This just in: My favorite football team, the New England Patriots, may be in trouble. Many of you will revel in this notion, some will nod in solemn agreement, and others may say, “Football? Oh, you mean American football…”

football playerThe Patriots went into the season with high expectations, and though they’ve somewhat righted the ship, they didn’t play as well as they had hoped early on, resulting in a feeding frenzy of conclusions as to what the problem was, including this: Tom Brady is done.

Brady, the team’s quarterback for more than a decade, has enjoyed great success, but he’s 37 (old by football standards) and it’s true that he wasn’t playing particularly well at the time. The question of the hour, though, was why? Had he finally lost his mojo? Was the offensive line not blocking well enough for him? Were his receivers not getting open?

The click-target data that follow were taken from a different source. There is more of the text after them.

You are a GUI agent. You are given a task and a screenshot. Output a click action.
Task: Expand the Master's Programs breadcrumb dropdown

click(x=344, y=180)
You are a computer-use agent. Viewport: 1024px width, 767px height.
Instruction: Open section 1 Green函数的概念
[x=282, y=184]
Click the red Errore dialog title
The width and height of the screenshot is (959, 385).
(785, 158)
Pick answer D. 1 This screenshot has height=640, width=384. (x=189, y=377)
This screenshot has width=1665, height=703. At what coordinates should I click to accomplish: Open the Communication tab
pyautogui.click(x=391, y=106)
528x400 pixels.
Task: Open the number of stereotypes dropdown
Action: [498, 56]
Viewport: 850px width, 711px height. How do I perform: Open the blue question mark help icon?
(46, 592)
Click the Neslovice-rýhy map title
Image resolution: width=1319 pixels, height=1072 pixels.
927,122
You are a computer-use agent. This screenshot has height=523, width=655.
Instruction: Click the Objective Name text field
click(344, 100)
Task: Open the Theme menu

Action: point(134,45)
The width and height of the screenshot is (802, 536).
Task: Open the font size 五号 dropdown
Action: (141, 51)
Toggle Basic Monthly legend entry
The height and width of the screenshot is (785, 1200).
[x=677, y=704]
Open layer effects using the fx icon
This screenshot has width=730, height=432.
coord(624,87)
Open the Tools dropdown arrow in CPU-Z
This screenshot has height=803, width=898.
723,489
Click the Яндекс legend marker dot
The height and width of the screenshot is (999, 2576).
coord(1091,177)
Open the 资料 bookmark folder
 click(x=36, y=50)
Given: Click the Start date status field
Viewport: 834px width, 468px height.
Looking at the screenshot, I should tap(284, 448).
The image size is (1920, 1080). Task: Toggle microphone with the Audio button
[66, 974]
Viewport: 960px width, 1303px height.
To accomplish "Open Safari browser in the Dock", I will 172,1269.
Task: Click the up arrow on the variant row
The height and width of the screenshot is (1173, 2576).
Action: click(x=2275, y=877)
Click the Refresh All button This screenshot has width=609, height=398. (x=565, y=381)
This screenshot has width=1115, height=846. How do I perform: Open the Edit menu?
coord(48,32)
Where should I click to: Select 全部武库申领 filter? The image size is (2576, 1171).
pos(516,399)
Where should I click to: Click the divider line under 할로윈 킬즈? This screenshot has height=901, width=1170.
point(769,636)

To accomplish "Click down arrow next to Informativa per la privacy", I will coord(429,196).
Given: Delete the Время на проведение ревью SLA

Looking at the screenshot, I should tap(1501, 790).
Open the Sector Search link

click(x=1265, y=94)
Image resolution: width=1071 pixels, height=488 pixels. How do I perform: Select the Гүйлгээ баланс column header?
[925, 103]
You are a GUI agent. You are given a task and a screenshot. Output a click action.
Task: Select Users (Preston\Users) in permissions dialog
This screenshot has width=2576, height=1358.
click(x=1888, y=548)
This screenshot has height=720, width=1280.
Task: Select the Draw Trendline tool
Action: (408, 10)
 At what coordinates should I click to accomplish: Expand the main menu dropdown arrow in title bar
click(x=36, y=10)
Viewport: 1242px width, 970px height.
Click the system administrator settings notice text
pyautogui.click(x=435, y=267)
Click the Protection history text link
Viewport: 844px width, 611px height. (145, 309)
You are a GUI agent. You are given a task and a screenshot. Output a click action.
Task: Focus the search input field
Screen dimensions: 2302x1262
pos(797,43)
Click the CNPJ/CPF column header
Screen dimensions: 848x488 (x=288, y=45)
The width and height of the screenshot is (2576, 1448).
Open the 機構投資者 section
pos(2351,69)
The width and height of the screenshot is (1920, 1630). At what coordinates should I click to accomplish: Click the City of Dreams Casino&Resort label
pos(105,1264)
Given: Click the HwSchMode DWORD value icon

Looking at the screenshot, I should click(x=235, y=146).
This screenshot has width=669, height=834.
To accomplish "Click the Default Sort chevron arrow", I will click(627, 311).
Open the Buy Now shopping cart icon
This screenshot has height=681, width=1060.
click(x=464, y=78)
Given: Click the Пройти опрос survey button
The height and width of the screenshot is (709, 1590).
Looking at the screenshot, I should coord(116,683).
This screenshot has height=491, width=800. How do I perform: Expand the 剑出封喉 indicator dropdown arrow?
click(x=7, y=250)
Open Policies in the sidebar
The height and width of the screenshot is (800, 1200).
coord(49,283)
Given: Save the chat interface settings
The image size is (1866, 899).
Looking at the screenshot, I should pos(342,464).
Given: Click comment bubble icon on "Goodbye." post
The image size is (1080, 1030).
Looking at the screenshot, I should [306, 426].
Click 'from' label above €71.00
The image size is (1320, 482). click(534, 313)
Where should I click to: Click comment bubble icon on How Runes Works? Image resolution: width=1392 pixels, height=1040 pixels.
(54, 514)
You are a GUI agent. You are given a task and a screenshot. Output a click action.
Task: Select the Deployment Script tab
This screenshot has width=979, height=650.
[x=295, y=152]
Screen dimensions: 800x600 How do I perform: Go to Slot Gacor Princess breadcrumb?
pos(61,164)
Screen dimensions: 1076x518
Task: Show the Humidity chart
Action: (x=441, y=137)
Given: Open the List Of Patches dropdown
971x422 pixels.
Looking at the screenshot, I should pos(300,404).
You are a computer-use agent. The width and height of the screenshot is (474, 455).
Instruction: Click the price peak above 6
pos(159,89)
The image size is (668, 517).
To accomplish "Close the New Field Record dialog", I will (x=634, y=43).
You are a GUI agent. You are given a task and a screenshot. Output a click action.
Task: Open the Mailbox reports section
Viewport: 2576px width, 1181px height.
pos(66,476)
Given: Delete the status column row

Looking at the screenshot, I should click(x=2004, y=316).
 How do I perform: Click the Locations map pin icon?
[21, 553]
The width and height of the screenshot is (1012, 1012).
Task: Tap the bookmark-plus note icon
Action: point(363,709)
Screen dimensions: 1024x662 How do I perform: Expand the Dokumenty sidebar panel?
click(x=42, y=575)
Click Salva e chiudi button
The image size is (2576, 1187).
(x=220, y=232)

In his weekly interviews with the media, he insisted that the problem was that the whole offense wasn’t playing well – that it’s an interconnected system for which everyone has some level of responsibility, and they all needed to improve.

Still, the public desperately wanted to point to that one factor, that one thing that was causing all (or most of) the team’s issues (“if they could just block better/if they had just spent money on getting him quality receivers/if they just had a better game plan”).

Unsurprisingly, this sort of confusion and finger pointing has a familiar ring to it in the world of marketing and sales. “Why are we behind on our revenue targets? That last campaign was a dog! We don’t have enough brand air cover in this market! If we could just get a sales playbook, we could get some consistency…”

What’s that noise I hear? Ding! Oh, it’s the oven – the blame pie must be ready!

As a marketing operations analyst, I hear all too often that people want to draw a line directly connecting individual tactics to revenue (or lack thereof), but it just doesn’t work that way. Instead, the key is to view our actions in a cause-and-effect hierarchy, measuring the effectiveness of each of the various activities we’re performing, the output those activities are creating and then, the cumulative effect of those outputs as the ultimate impact.

Back to our Patriots conundrum for an analogy using a typical football play: Did the left offensive guard execute his block the way he was supposed to (activity)? Did the left tackle do the same (activity)? Was the result a hole that the running back could get through (output)? Did the offense get a first down, or better yet, score a touchdown (impact)?

No sooner should you attribute a touchdown to a single block made by an interior lineman than you should boast that a single email drove a deal. The art is refining the combination of activities that lead to desired outcomes.

So, is Tom Brady done? Maybe. But as long as he ingests a healthy dose of humble pie to be sure he’s holding up his end of the bargain, and the coaches do their job by refining the strategic mix of tactics, then the rest of us should resist serving up the blame pie to any one person.

What examples have you seen where the credit (or blame) was properly attributed so that the team could get better? What does your measurement framework look like? How much of this is related to having a corporate culture where failure is viewed as an opportunity to learn?